[Data records]
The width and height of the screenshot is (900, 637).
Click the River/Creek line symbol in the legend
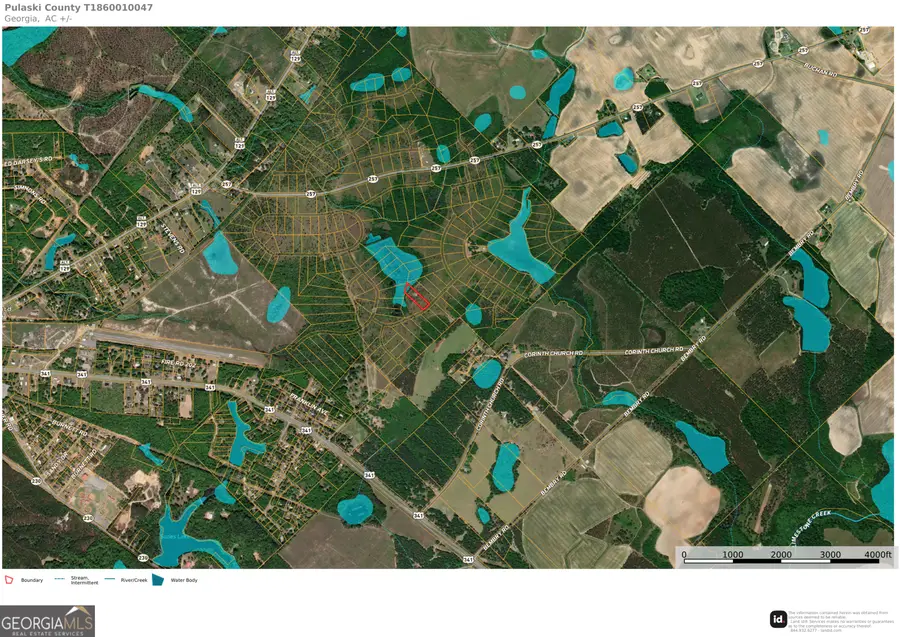110,578
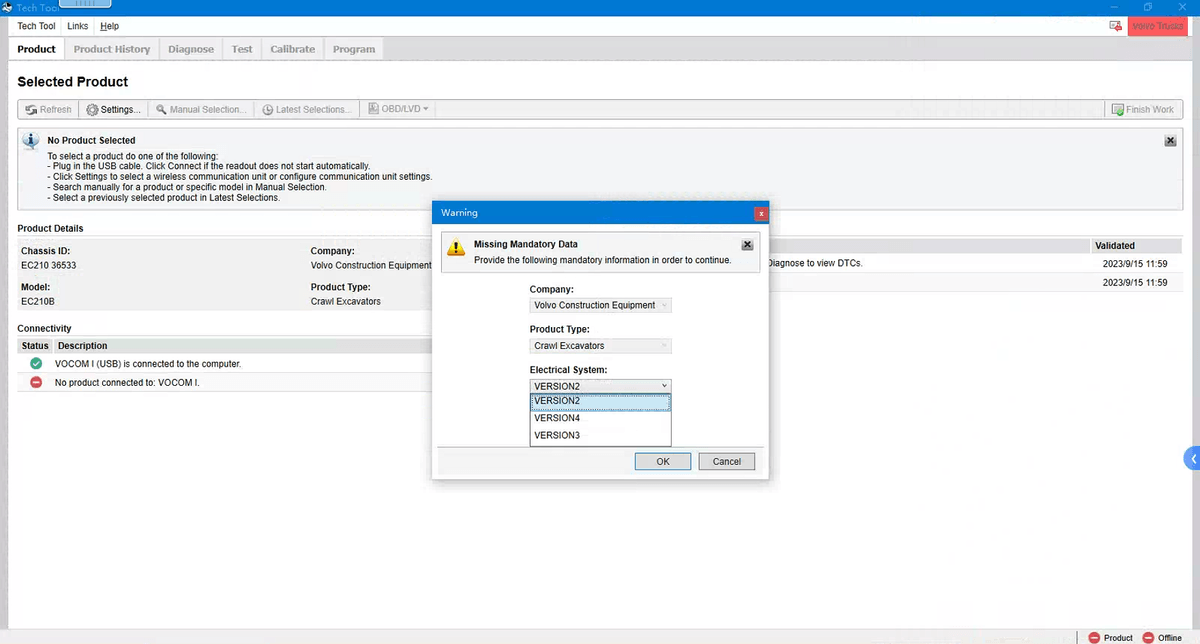
Task: Close the No Product Selected info panel
Action: 1170,141
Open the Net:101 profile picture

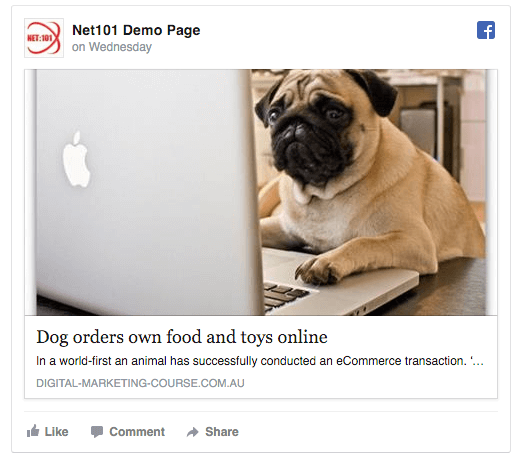(44, 38)
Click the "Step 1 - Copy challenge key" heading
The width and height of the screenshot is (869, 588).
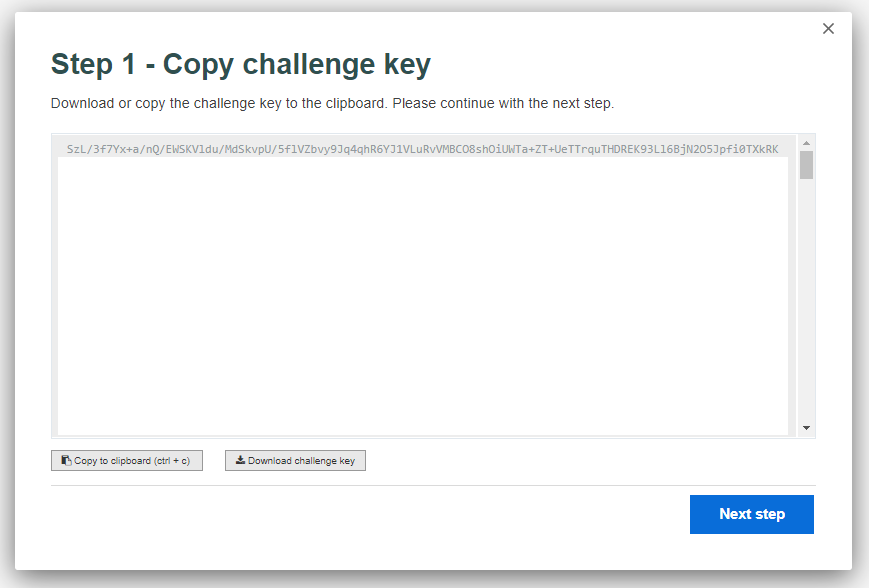(241, 64)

### What you are asked to do
A word-for-word copy of the data above is needed, one that omits the pictures.

### Expected output
The width and height of the screenshot is (900, 637).
Click the River/Creek line symbol in the legend
110,578
Task: Close the No Product Selected info panel
Action: 1170,141
Open the Net:101 profile picture

(44, 38)
Click the "Step 1 - Copy challenge key" heading
The width and height of the screenshot is (869, 588).
(241, 64)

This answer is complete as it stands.